Partimos los cuatro a las 21,15 horas de ese lunes, pero estando allí, ¿qué importaba que día fuera? Hasta las horas no importaban, porque perdíamos la noción del día al internarnos en ese mundo sin sol, sin amaneceres ni atardeceres, sin viento y sin lluvia, con una temperatura uniforme durante todo el año, de alrededor de diez grados. Solo el reloj nos recordaba el transcurrir del tiempo.
Al llegar al fondo del Gran Salón continuamos por la izquierda, por una gran diaclasa. Las diaclasas son rajaduras en sentido vertical de los estratos rocosos, son relativamente estrechas pero muy altas. Nosotros teníamos que subir. Miramos hacia arriba y vimos una grieta con paredes totalmente verticales y más o menos lisas, lo cual nos haría difícil un ascenso.

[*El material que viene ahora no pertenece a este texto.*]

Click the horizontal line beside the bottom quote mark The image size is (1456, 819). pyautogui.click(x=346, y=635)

Buscamos otra subida, y la encontramos al avanzar unos metros más, después de un paso estrecho, justo encima de un bloque de piedra que parcialmente tapaba un pozo que exploraríamos después.

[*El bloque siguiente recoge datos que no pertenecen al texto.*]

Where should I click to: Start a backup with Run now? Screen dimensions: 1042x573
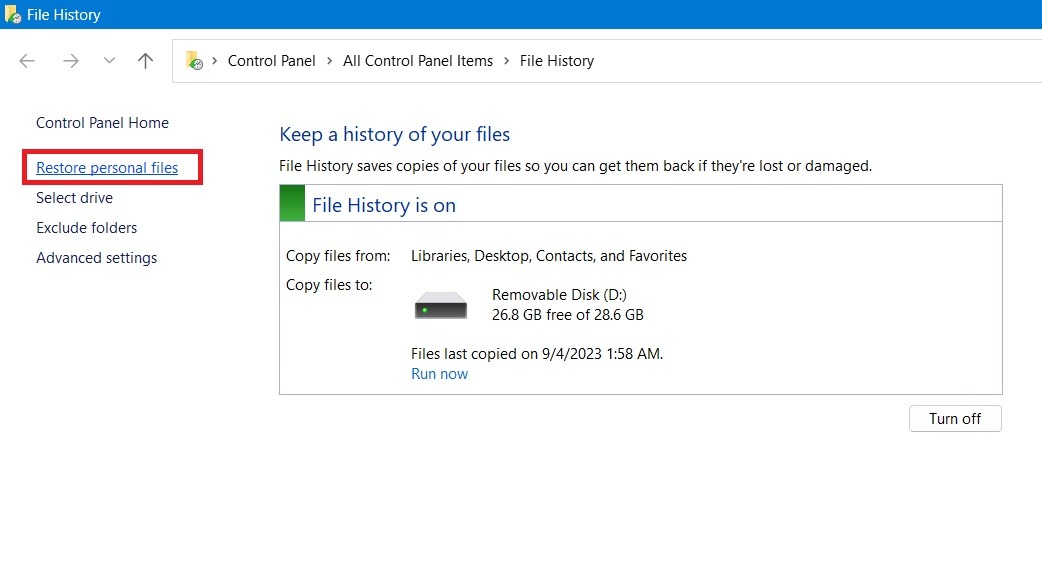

Una vez en lo alto continuamos por una serie de galerías hasta dar con la entrada, estrecha y aislada, de la denominada Galería del Tigre, que presenta unas franjas negras en sus claras paredes. Las denominaciones, los nombres de los lugares y galerías de la caverna, casi siempre se relacionan con alguna figura pétrea, con alguna característica del paisaje cavernícola, que se asemeja a otra cosa. Los encargados de nombrar, como una forma de apropiarse de lo desconocido, de incorporarlo a nuestras categorías mentales y de reconocerlo, somos los propios espeleólogos. Gente de otras agrupaciones han bautizado a los lugares en honor de sus integrantes. Algunos sectores tienen más de un nombre, y esto puede llevar a la confusión. Cuando leo los recorridos turísticos actuales y si me guiara solo por las denominaciones y ocurrencias nuevas, no sabría por donde están paseando a la gente. Nosotros intentamos respetar las denominaciones anteriores, en caso de conocerlas, y más de una vez hemos dado rienda suelta a nuestra imaginación para bautizar ciertas formas y pasajes subterráneos.

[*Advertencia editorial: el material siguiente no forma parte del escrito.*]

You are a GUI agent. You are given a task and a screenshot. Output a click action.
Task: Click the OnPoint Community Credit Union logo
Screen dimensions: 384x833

La caverna presenta una serie de galerías que se abren en sentido norte-sur, pero a distintos niveles de profundidad, y hasta este viaje no teníamos muy en claro las conexiones entre ellas, cosa que investigaríamos después llevándonos varias sorpresas. Pero en ese momento estábamos frente a una galería que apunta en dirección oeste, alejándose de las demás. Ya la conocíamos desde la expedición anterior, la habíamos visto marcada en el mapa. En aquella primera ocasión, y a pesar de estar frente a ella, tuvimos que recurrir a la brújula para asegurarnos que teníamos que seguir por allí, ya que la entrada apenas era reconocible debido a su estrechez.
Osvaldo tomó la delantera y se aventuró por ese paso estrecho de paredes lisas y sin piso, que a los dos o tres metros, y un metro más para abajo, se ensancha. Gustavo y Guillermo pasaron después y yo en último lugar. Ahora había que arrastrarse por el costado de una piedra y luego caminar libremente por la bella galería del Tigre. Tendrá unos veinte metros de largo o más. Más adelante hay otra estrechez que en el verano, en el suelo, presentaba un charco de agua y ahora estaba completamente seco. Tres o cuatro metros más adelante se llega al borde de una gran bajada.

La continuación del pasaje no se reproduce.